With those experiences providing a backdrop, I found a lot to like on Other Worlds. Niven, Kutner, Klerks and friends make a music that's rhythmically complex, harmonically dense, and texturally varied. On "Extra Terrestrial Folk Dance," which features both Keneally and Jonathan Sindelman (another 2017 Magic Band alumnus, with connections to Yes drummer Alan White and the late Keith Emerson) on keys, one is tempted to emulate King Crimson producer Rhett Davies, who at one point during the recording of Discipline resorted to listening to every instrument solo to determine who was playing what. 

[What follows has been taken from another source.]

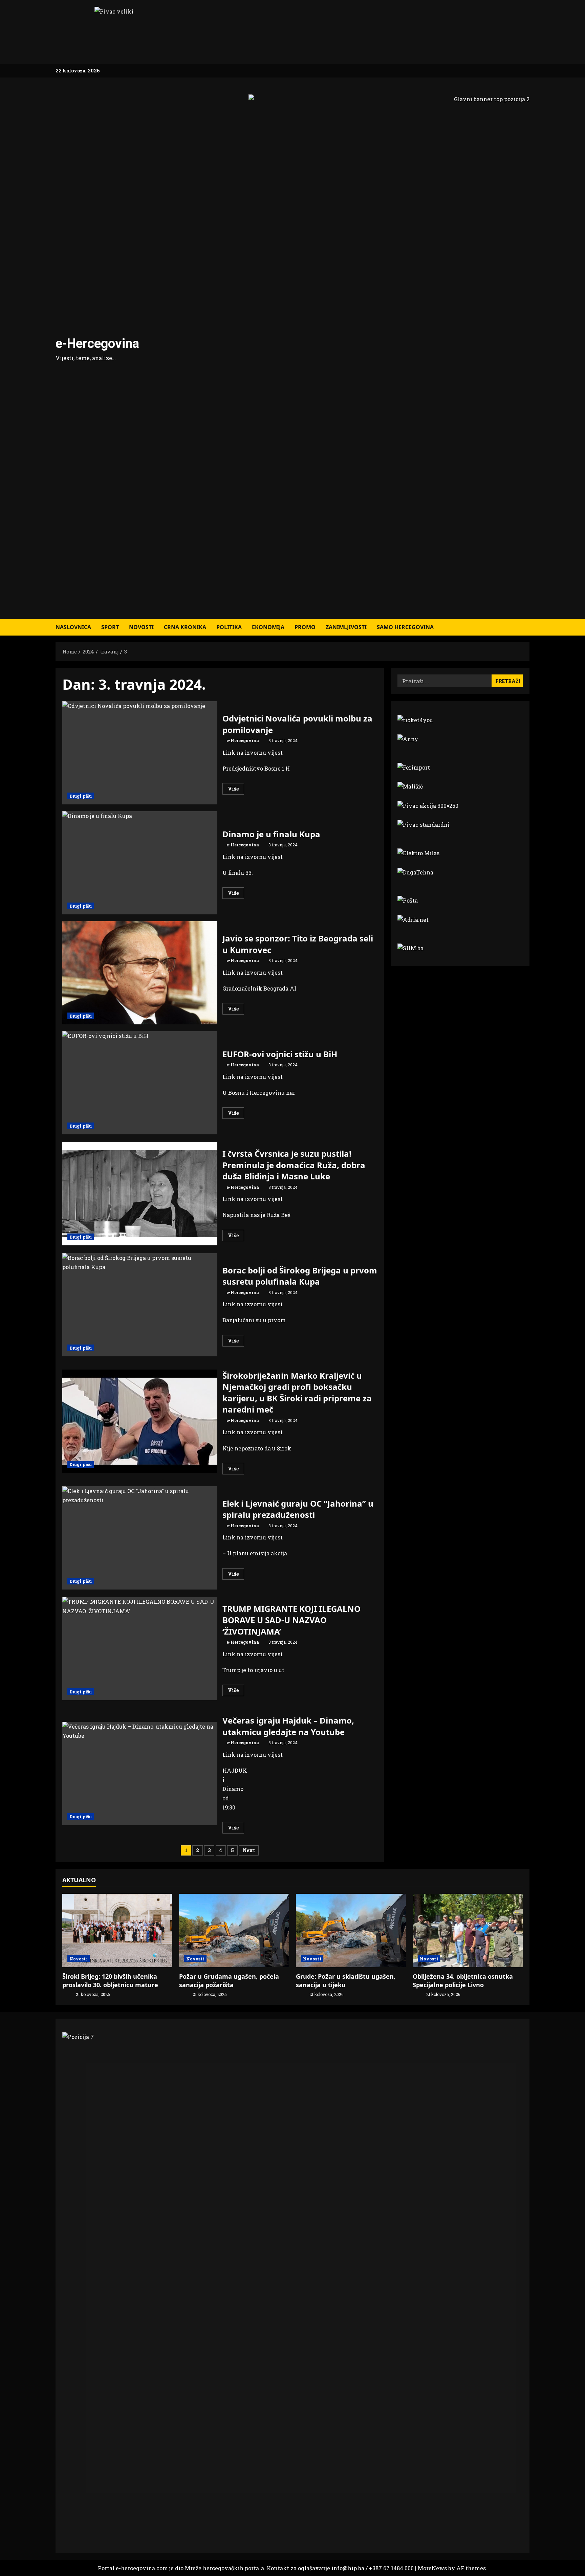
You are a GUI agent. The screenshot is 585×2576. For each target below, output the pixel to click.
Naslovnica (73, 627)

The guitarist's "Miscellany B" is a fully developed version of a piece he released digitally in a sparser, acoustic form. Niven's synths and sequencers give the music depth and dimension, particularly on Kutner's "Secular Athletes" (which veers into dance music) and Klerks' "Take Me" (his sole composition here). Working remotely gave the string players ample opportunity to tweak tones, and there are some gorgeous ones here -- dig Kutner on "Cryptosaur," for instance, and Klerks throughout. Kutner's solos always sound well thought out, even when he's playing with abandon. The closing section of "Water Song" sounds valedictory, but it gives way to the sprightly, Prince-like funk of "Quark," on which Klerks cuts loose with an elastic solo.

Finally, it is fitting and proper that Other Worlds was released on Cuneiform, the estimable Maryland-based indie that serves as home to the likes of Doctor Nerve, Fred Frith, Heldon/Richard Pinhas, Henry Kaiser, Thinking Plague, and Univers Zero. A more apropos imprint for Android Trio would be hard to imagine. And what a thrill it is to hear something new in 2021 that I like and doesn't just remind me of something I've heard before.